Lexxel may also affect the liver; and your doctor will need to adjust your dosage with extra care if you are over 65 or have liver disease. Report these symptoms of liver problems to your doctor immediately: a generally run-down feeling, pain in the upper right abdomen, or yellowing of the skin or the whites of your eyes.
If you suffer from heart failure or kidney disease, make certain that your doctor knows about it. Lexxel should be used with caution under these circumstances.
Some people taking Lexxel develop a dry, nagging cough. This will go away when you stop taking the drug. Others are troubled by swollen gums. Good dental hygiene makes this less likely.

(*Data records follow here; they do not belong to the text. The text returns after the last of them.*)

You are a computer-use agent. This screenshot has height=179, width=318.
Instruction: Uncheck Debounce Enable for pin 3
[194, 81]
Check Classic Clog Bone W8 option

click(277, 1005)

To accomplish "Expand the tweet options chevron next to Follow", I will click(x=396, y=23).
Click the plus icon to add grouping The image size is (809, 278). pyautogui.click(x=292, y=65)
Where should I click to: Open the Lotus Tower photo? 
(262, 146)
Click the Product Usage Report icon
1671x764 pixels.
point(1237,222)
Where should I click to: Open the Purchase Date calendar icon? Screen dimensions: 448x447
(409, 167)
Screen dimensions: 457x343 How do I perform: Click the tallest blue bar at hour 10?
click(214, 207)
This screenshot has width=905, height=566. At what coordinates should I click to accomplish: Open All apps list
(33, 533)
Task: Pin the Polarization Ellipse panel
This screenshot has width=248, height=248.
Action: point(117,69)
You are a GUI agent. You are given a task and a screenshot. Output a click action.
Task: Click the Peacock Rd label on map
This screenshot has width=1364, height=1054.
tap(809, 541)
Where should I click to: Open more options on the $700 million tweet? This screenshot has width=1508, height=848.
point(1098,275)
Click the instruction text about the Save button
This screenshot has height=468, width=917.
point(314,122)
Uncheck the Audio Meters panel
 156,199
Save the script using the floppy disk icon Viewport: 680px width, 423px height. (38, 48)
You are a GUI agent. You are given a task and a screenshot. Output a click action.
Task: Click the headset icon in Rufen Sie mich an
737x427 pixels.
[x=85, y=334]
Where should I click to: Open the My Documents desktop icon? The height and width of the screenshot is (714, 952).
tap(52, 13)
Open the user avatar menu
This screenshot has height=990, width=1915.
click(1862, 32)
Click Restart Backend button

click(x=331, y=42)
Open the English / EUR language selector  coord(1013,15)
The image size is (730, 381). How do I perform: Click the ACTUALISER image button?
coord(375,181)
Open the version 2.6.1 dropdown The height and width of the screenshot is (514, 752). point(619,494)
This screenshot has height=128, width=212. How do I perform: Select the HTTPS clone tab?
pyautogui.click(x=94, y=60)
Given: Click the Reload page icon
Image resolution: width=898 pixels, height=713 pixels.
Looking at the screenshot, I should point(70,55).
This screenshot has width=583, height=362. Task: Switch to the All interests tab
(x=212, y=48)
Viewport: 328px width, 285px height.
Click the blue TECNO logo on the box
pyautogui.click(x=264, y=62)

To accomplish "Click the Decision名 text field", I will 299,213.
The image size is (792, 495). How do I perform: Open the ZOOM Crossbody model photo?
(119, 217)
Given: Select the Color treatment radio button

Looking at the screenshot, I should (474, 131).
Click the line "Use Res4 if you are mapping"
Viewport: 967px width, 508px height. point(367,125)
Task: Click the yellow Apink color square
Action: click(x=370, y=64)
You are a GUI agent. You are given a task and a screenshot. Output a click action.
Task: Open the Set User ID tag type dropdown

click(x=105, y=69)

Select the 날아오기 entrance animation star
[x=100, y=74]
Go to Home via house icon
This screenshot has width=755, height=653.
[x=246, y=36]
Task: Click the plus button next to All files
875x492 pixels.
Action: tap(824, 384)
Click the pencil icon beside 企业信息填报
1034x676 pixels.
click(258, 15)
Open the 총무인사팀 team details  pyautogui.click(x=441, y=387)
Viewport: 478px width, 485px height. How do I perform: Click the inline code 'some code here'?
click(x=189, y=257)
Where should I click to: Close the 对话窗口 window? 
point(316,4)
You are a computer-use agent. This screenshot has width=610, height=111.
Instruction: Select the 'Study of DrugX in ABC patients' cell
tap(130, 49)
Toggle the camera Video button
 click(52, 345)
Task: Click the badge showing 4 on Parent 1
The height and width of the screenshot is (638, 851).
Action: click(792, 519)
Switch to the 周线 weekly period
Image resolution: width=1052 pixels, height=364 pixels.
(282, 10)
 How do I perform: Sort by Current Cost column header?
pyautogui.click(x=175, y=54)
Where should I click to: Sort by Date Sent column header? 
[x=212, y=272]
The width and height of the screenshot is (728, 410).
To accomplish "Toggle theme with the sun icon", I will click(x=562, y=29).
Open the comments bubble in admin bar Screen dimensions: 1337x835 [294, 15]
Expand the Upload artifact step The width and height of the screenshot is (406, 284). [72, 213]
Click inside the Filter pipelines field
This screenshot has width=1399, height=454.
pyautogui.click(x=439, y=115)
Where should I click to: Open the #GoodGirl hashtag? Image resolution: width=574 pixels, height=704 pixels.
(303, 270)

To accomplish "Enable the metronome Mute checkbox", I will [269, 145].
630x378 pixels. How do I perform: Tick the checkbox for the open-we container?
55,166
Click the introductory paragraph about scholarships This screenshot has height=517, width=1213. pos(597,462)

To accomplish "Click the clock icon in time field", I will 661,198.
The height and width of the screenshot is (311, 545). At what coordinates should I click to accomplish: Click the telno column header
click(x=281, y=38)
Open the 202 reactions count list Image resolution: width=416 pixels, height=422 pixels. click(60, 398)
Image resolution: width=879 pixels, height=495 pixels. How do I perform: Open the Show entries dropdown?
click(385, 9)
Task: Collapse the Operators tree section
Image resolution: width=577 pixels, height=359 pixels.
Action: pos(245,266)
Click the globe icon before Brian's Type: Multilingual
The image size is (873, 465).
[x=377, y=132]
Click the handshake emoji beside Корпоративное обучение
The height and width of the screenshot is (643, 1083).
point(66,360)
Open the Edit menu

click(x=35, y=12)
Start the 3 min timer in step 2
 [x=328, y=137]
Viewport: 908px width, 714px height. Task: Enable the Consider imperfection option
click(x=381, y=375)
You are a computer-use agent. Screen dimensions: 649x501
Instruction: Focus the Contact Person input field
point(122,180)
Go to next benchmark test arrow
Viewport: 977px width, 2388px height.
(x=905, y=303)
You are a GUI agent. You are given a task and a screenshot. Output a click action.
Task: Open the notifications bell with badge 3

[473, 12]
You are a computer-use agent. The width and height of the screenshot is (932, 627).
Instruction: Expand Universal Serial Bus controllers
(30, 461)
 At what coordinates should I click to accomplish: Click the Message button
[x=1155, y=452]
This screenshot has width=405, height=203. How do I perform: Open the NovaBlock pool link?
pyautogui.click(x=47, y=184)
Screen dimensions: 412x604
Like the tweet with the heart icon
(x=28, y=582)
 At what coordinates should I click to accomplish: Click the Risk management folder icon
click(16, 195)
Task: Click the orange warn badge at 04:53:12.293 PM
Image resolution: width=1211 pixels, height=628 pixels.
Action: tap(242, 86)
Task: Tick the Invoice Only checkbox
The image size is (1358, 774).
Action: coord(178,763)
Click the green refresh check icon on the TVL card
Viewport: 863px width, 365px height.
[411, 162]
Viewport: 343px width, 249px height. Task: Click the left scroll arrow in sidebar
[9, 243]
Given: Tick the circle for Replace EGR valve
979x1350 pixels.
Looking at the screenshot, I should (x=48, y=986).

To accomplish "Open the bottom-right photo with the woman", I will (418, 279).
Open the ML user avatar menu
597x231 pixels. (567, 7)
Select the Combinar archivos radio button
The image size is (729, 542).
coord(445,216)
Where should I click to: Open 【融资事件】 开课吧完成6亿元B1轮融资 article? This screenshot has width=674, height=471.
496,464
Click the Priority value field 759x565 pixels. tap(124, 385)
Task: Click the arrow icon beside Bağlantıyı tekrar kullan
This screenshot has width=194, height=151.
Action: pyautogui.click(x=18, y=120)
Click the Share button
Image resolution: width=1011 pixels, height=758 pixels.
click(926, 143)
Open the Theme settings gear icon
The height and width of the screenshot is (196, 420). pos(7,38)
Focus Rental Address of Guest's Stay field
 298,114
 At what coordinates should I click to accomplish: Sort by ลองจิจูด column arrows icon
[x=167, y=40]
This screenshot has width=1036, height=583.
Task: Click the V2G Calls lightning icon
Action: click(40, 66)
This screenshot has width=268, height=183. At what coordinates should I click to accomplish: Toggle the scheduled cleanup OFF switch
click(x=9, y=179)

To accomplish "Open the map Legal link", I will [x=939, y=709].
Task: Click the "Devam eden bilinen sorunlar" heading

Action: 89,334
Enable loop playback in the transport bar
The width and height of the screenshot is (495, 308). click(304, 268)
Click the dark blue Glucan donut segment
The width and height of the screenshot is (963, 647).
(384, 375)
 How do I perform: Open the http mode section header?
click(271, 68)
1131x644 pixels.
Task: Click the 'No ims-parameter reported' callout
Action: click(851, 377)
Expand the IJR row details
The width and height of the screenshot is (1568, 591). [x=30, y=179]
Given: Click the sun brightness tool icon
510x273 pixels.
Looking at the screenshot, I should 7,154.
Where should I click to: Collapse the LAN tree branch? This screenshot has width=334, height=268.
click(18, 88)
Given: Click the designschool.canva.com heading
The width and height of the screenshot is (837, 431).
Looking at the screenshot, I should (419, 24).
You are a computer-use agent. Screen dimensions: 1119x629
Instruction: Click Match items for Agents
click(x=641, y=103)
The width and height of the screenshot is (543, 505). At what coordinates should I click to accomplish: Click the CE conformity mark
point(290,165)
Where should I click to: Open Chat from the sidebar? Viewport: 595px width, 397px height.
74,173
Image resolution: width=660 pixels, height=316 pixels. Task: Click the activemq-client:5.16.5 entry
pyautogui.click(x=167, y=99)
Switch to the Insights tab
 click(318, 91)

If Lexxel is taken with certain other drugs, the effects of either could be increased, decreased, or altered. It is especially important to check with your doctor before combining Lexxel with the following:CimetidineDiuretics such as furosemide or hydrochlorothiazideDiuretics that leave potassium in the body, such as amiloride, spironolactone, and triamtereneEpilepsy medications such as carbamazepine, phenobarbital, and phenytoinErythromycinGrapefruit juiceHigh-fat mealsItraconazoleLithiumPotassium supplements
Because Lexxel tends to increase your potassium level, avoid potassium-containing salt substitutes unless your doctor approves.
Do not take Lexxel during pregnancy. When taken during the final 6 months, the ACE inhibitor in Lexxel can cause birth defects, prematurity, and death in the developing or newborn baby. If you are pregnant, inform your doctor immediately.
Lexxel may appear in breast milk and could affect a nursing infant. If Lexxel is essential to your health, your doctor may advise you to stop breastfeeding.
Lexxel is available in two strengths. Lexxel 5-2.5 contains 5 milligrams of enalapril and 2.5 milligrams of felodipine. Lexxel 5-5 contains 5 milligrams of each.
The usual starting dose is 1 tablet of Lexxel 5-5 once a day. If there is no change in your blood pressure after 1 or 2 weeks, the doctor may increase your dose to 2 tablets once a day. If your blood pressure still remains too high, the dose may be increased to 4 tablets of Lexxel once a day. The doctor may also add a water pill (containing a thiazide) to your regimen.
The safety and effectiveness of Lexxel in children have not been established.
If you are over 65, your doctor may have to monitor your blood pressure closely at the beginning of treatment, and adjust your dose with care.
Any medication taken in excess can have serious consequences. If you suspect an overdose, seek medical treatment immediately.